Ao longo dos anos, o hábito de escrever foi lentamente caindo em desuso, até que uma inesperada reviravolta da tecnologia trouxe o costume de volta. Mas ele não era mais o mesmo. O computador e a internet reacenderam a comunicação com o outro por meio da palavra escrita. E-mails, programas de troca instantânea de mensagens, como o MSN, e os blogs (espécie de diários virtuais) são os mais usados pelos que preferem escrever a falar ao telefone. Mas será que eles substituem a carta? “Eu não acredito nisso”, responde categórica a professora Munira H. Mutran, do Departamento de Letras Modernas da Faculdade de Filosofia, Letras e Ciências Humanas (FFLCH) da Universidade de São Paulo (USP). “O e-mail é mais para informar alguma coisa, rapidamente. Eu continuo mandando cartas para os meus amigos, manuscritas.” A discussão, porém, não fica somente no gosto por esse ou aquele meio de diálogo. Quando se coloca a questão do ponto de vista do registro histórico por meio de cartas e demais manuscritos, que representantes terá a era que abolir o papel? “Dentro dessa relação entre a escrita manual e escrita no computador, é importante a gente ver o que a crítica genética nos ensina”, recomenda o professor de teoria literária Roberto Zular, da FFLCH-USP. “Quanto nós somos determinados pelos processadores de texto que usamos? Hoje, por exemplo, a regra da maioria dos escritores é não revisar sua produção no computador. Eles imprimem, fazem suas alterações na impressão e voltam ao monitor.” O que se espera é que, de fato, todos sigam essa regra. Caso contrário, ficará difícil, no futuro, decifrar o nosso tempo sem o auxílio dos nossos rascunhos.

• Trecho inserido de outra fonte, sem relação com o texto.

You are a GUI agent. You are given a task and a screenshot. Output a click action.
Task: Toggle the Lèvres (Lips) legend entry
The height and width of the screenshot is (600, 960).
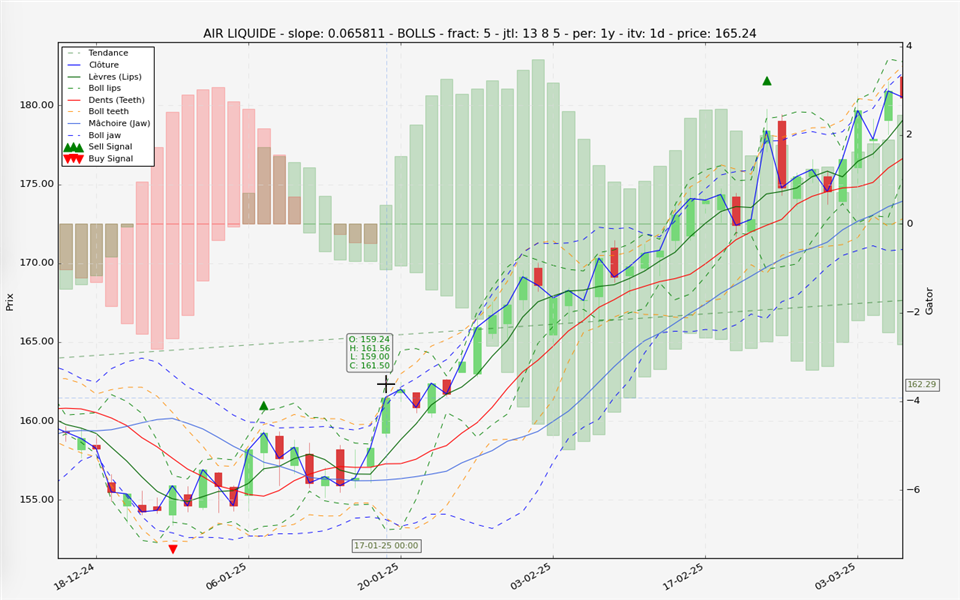click(116, 77)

A literatura se apropria do clima de intimidade gerado pela troca de correspondências para contar histórias memoráveis
Por um lado, as cartas trocadas por escritores e intelectuais no passado, quando reunidas em livros, nos oferecem o prazer e a surpresa de uma boa ficção. No entanto, por outro, algumas obras famosas lançaram mão dos recursos do gênero epistolar para construir a fantasia. É o caso de Ligações Perigosas, romance do século 18, publicado em 1782 e o único do francês Pierre Choderlos de Laclos (1741-1803) – que o diretor inglês Stephen Frears transpôs para as telas do cinema em 1988 – e de Werther, que o alemão Johann Wolfgang von Goethe escreveu em 1774. Em ambos, o enredo não se apresenta na forma de uma história contada por um narrador. No lugar disso, cartas fictícias vão criando, uma a uma, o cenário. “Nesses casos, a carta ganha um estatuto ficcional”, explica Roberto Zular, professor de teoria literária da Faculdade de Filosofia, Letras e Ciências Humanas (FFLCH) da Universidade de São Paulo (USP). “O romance, em boa parte, se constitui desde o século 18, fazendo com que as práticas de escrita ganhem o estatuto ficcional. E colocar as cartas como parte de um romance é dar a elas esse estatuto. O que bagunça um pouco a clara diferença que existia entre o campo da correspondência e o da ficção.” Segundo Zular, uma das principais características de um romance que se utiliza desse gênero é que o leitor se insere no enredo como se fosse uma terceira pessoa. “Como se aquilo não estivesse destinado a ele”, retoma o professor. “Quem lê tem de ir construindo a situação a partir da relação entre os personagens e as cartas que passam a circular. E não há um narrador, mas vários, que são as pessoas que escrevem as cartas.”